East China Normal University

Health Science Center

Abstract：Protein S-nitrosylation,the oxidative modification of cysteine by nitric oxide(NO) to form protein S-nitrosothiols(SNOs),mediates redox-based signaling.Physiologically,S-nitrosylation regulates protein stability,activity,subcellular localization,and protein-protein interactions and plays important roles in maintaining cell homeostasis.However,aberrant S-nitrosylation is associated with diverse pathobiologies.Transcription factors are key molecules that bind to DNA-regulatory sequences(enhancers and silencers),usually localized in the 5'-upstream region of target genes,to regulate gene expression.Here we review the biochemical mechanisms underlying the S-nitrosylation of transcription factors,and discuss the multiple roles of S-nitrosylation in the regulation of gene transcription.

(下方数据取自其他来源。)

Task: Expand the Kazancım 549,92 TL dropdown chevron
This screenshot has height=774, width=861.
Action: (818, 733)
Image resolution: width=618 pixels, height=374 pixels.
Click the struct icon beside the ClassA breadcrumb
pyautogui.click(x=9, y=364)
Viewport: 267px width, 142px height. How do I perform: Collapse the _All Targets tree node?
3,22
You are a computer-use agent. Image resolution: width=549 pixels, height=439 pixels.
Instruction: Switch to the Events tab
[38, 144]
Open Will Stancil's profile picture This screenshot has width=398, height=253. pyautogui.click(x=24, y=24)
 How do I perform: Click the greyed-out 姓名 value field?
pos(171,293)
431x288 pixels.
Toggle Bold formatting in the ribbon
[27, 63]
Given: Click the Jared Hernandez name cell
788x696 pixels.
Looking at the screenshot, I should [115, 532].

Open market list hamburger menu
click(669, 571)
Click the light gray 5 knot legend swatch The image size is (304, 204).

Keyword：S-nitrosylation; transcription factor; nitric oxide; gene expression; transcriptional activity;

巯基亚硝基化（S-nitrosylation）修饰是指一氧化氮（nitric oxide,NO）与底物蛋白质半胱氨酸巯基（-SH）反应生成亚硝基化巯基（S-nitrosothiols,SNO）的一种蛋白质翻译后修饰。通过该修饰形成的SNO可调控蛋白质的结构、稳定性、亚细胞定位、蛋白质-蛋白质相互作用等，从而发挥NO除环磷酸鸟苷（cGMP）依赖的信号通路以外的生物活性。蛋白质S-nitrosylation是一种氧化还原依赖的可逆性修饰，由NO合酶（nitric oxide synthase,NOS）及去亚硝基化还原酶系统共同调控[1]。已知受到S-nitrosylation修饰的底物包括转录因子、酶、受体、信号转导分子等。转录因子是细胞内多种信号通路的关键调节因子，与靶基因启动子区域DNA结合来控制该基因的转录。本文简述巯基亚硝基化修饰对转录因子的调控作用、机制及其生理学意义。

一、NO与蛋白质巯基亚硝基化修饰

（一）NO的作用途径

NO是由NOS催化底物L-精氨酸生成的内源性单分子气体自由基，具有重要的信号传递功能。NO对细胞功能的调控的重要途径之一是结合可溶性鸟苷酸环化酶（sGC）中血红素的亚铁离子，促进sGC将三磷酸鸟苷（GTP）转化为cGMP，激活cGMP依赖的蛋白激酶G(PKG），进而启动一系列磷酸化反应、级联放大信号，产生生物学功能。这一过程是cGMP依赖性信号通路途径，介导了NO在细胞内的大部分功能。此外，NO还发挥非cGMP依赖的调控作用：NO及其氮氧衍生物（OONO-、NO-、NO+、N2O3等）作用在蛋白质-SH，使蛋白质发生S-nitrosylation生成-SNO。

（二）蛋白质巯基亚硝基化与去亚硝基化

Snitrosylation是一种氧化还原依赖的可逆性修饰，包括亚硝基化和去亚硝基化过程（图1）。该修饰主要通过两种方式实现：一种是NO直接作用于蛋白质-SH，生成-SNO；另一种是转亚硝基化。细胞中常见的转亚硝基化-SNO供体有巯基亚硝基谷胱甘肽（S-nitrosoglutathione,GSNO）、巯基亚硝基半胱氨酸（S-nitrosocysteine,CSNO）等小分子化合物及已发生巯基亚硝基化的蛋白质（如磷酸甘油醛脱氢酶GAPDH，可将亚硝基基团转移至其他蛋白质）[2]。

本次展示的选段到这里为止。